• _本文抜粋_:
****
届出は、行政法によると原則は禁止されていない業務ではあるが、行政の監督に服させるために、届出により最小限の参入制約を課することとされています。

電気通信役務、言い換えると電気通信に関するサービスは、非常に広い概念を含んでいるので「この業務に届出が必要なの?」と思うような業務が含まれています。そのため、届出を忘れることや、そもそも知らないことも多く、気づかない間に法令違反となっていることもあります。

そこで、届出をしなければならない場合と、届出の留意点について、押さえていただくためこの記事で解説します。

電気通信事業に該当すると届出が必要

電気通信事業に該当すると、原則として届け出が必要になります。

電気通信事業は、監督官庁である総務省によると、広く電気通信設備を他⼈の通信の⽤に供することをいいます。ただし、自分が他人と通信しているだけであれば、電話を掛ける、インターネットを利用する、といった行為と本質が変わりませんので、ここまで届出を必要とはしていません。

電気通信事業法でいう「電気通信事業者」に該当する範囲は広い

事業として、他人と他人の通信を媒介する場合、電気通信事業であるとして届出が必要になります。この届出が必要な事業の範囲が意外に広いことに注意が必要です。
****
• _取り組む課題_:
1. 電気通信事業の届出を扱った本文を、2文で要約してください。
2. データ抜粋の行のうち、「Image resolution: width=1266」を含む行から「point(1075,136)」を含む行まで(両端を含む)を、「Expand」を「Collapse」に入れ替え、それ以外は変えずに書き出してください。
本文と各行のデータは、互いに無関係な別個の資料です。

• _データ抜粋_:
****
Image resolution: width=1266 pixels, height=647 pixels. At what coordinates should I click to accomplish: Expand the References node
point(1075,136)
****
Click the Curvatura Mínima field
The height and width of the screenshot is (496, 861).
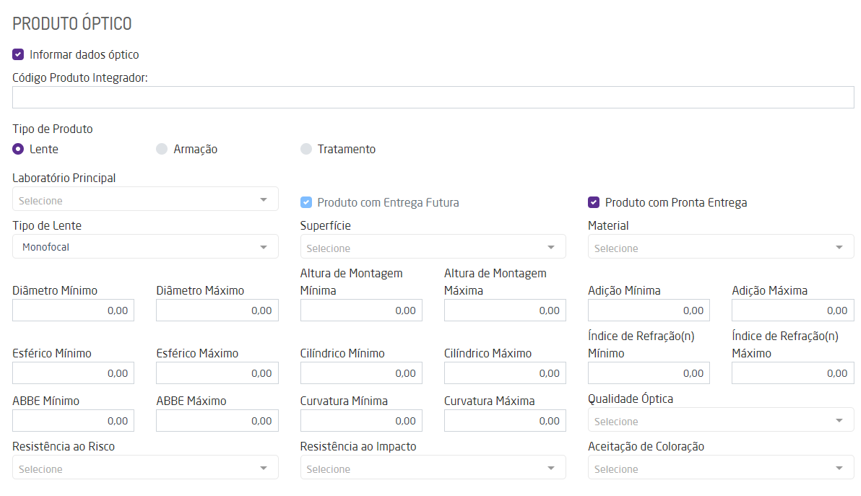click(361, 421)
****
• _解答例_:
1. 電気通信役務は非常に広い概念を含むため、届出が必要だと気づかないまま法令違反となっている業務もあります。事業として他人と他人の通信を媒介する場合は電気通信事業に該当し原則として届出が必要ですが、自分が他人と通信しているだけであれば届出は必要とされていません。

2.
Image resolution: width=1266 pixels, height=647 pixels. At what coordinates should I click to accomplish: Collapse the References node
point(1075,136)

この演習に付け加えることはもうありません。